MATERIAL TO PROCESS:
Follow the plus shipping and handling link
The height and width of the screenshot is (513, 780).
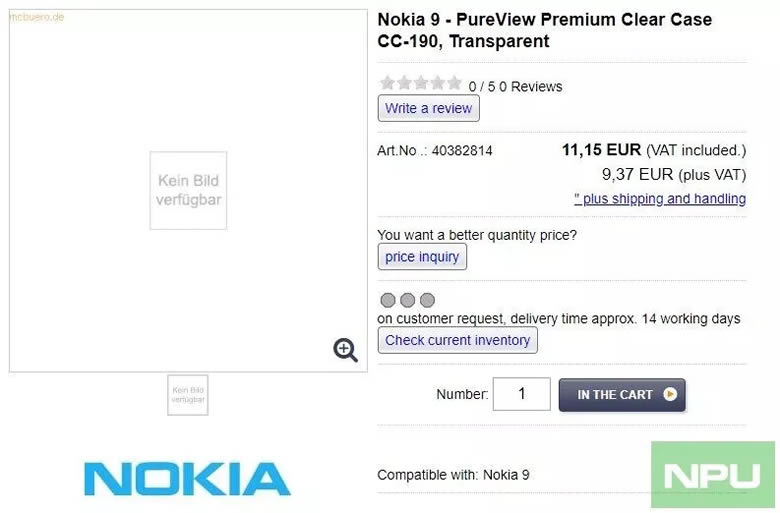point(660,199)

...

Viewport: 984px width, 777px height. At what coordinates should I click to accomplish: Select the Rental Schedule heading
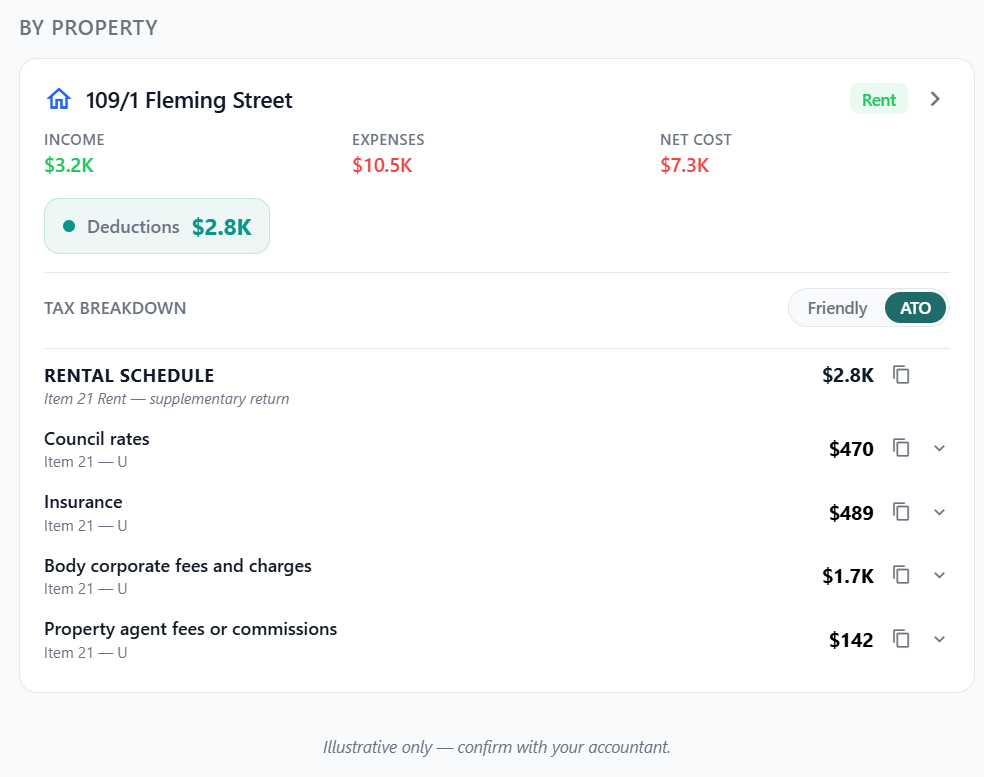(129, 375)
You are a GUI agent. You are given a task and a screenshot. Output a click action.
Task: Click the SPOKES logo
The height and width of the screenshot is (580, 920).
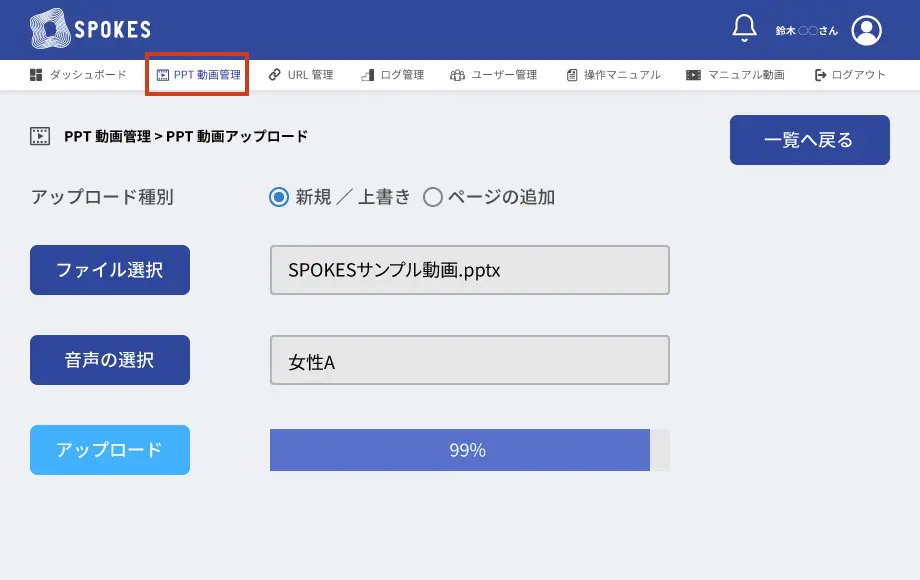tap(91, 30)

--

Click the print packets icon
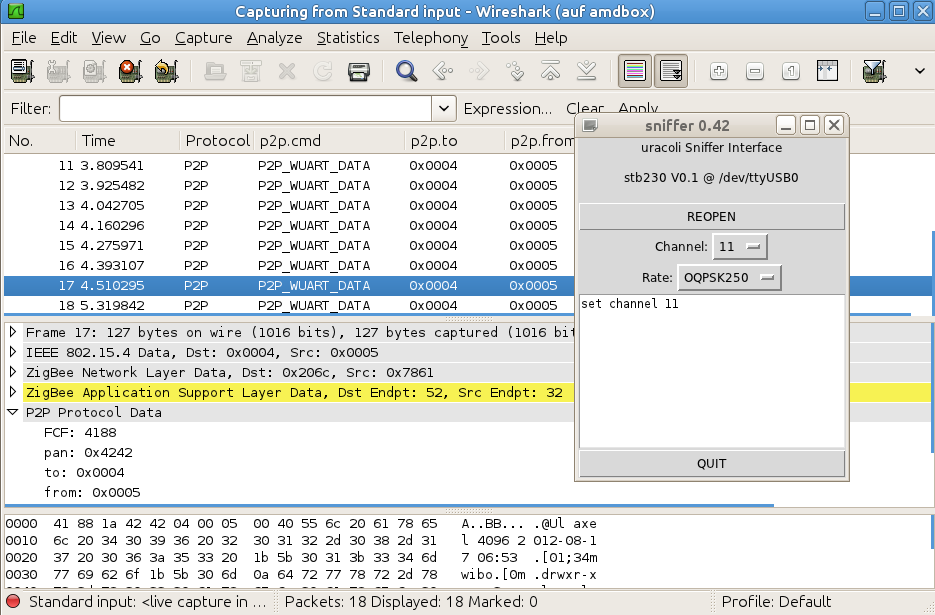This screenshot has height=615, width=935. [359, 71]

YOUR OBJECTIVE:
In the data above, find the line containing "Viewport: 984px width, 777px" and the line containing "Task: Click the SPOKES logo". Copy exactly the stretch from the first through the second, both included, leaving out any picture.

SOLUTION TO THIS TASK:
Viewport: 984px width, 777px height. At what coordinates should I click to accomplish: Select the Rental Schedule heading
(129, 375)
You are a GUI agent. You are given a task and a screenshot. Output a click action.
Task: Click the SPOKES logo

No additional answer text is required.